## begin Records
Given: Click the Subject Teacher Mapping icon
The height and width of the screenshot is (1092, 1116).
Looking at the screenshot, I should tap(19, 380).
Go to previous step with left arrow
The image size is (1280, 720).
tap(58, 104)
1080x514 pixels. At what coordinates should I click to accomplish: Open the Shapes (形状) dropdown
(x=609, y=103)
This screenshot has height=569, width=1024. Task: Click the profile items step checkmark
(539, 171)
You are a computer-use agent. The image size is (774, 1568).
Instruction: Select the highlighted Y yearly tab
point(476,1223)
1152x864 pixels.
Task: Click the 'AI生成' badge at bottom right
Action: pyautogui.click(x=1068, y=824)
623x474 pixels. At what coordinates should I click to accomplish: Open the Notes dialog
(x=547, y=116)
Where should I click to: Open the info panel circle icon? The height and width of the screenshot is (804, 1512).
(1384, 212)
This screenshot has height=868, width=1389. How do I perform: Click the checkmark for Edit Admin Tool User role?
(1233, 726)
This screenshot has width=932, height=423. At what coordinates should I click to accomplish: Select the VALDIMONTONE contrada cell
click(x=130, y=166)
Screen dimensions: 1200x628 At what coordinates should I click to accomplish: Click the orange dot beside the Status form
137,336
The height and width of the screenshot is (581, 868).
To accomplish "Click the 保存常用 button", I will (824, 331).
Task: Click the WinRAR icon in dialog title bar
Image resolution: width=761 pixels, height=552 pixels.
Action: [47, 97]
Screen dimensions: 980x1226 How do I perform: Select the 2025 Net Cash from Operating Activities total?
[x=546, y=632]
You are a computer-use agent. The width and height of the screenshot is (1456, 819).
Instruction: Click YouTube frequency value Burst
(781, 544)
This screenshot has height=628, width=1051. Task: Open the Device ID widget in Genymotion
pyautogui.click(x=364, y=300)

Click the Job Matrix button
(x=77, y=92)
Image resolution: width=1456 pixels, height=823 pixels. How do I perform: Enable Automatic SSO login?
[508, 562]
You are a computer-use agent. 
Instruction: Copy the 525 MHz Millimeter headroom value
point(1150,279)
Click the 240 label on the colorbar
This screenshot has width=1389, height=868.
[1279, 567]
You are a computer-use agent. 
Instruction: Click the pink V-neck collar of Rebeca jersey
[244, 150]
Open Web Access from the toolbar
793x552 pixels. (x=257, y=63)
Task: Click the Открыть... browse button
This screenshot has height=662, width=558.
## end Records
Duplicate the lines above, keeping every one unchanged.

Given: Click the Subject Teacher Mapping icon
The height and width of the screenshot is (1092, 1116).
Looking at the screenshot, I should tap(19, 380).
Go to previous step with left arrow
The image size is (1280, 720).
tap(58, 104)
1080x514 pixels. At what coordinates should I click to accomplish: Open the Shapes (形状) dropdown
(x=609, y=103)
This screenshot has height=569, width=1024. Task: Click the profile items step checkmark
(539, 171)
You are a computer-use agent. The image size is (774, 1568).
Instruction: Select the highlighted Y yearly tab
point(476,1223)
1152x864 pixels.
Task: Click the 'AI生成' badge at bottom right
Action: pyautogui.click(x=1068, y=824)
623x474 pixels. At what coordinates should I click to accomplish: Open the Notes dialog
(x=547, y=116)
Where should I click to: Open the info panel circle icon? The height and width of the screenshot is (804, 1512).
(1384, 212)
This screenshot has height=868, width=1389. How do I perform: Click the checkmark for Edit Admin Tool User role?
(1233, 726)
This screenshot has width=932, height=423. At what coordinates should I click to accomplish: Select the VALDIMONTONE contrada cell
click(x=130, y=166)
Screen dimensions: 1200x628 At what coordinates should I click to accomplish: Click the orange dot beside the Status form
137,336
The height and width of the screenshot is (581, 868).
To accomplish "Click the 保存常用 button", I will (824, 331).
Task: Click the WinRAR icon in dialog title bar
Image resolution: width=761 pixels, height=552 pixels.
Action: [47, 97]
Screen dimensions: 980x1226 How do I perform: Select the 2025 Net Cash from Operating Activities total?
[x=546, y=632]
You are a computer-use agent. The width and height of the screenshot is (1456, 819).
Instruction: Click YouTube frequency value Burst
(781, 544)
This screenshot has height=628, width=1051. Task: Open the Device ID widget in Genymotion
pyautogui.click(x=364, y=300)

Click the Job Matrix button
(x=77, y=92)
Image resolution: width=1456 pixels, height=823 pixels. How do I perform: Enable Automatic SSO login?
[508, 562]
You are a computer-use agent. 
Instruction: Copy the 525 MHz Millimeter headroom value
point(1150,279)
Click the 240 label on the colorbar
This screenshot has width=1389, height=868.
[1279, 567]
You are a computer-use agent. 
Instruction: Click the pink V-neck collar of Rebeca jersey
[244, 150]
Open Web Access from the toolbar
793x552 pixels. (x=257, y=63)
Task: Click the Открыть... browse button
This screenshot has height=662, width=558.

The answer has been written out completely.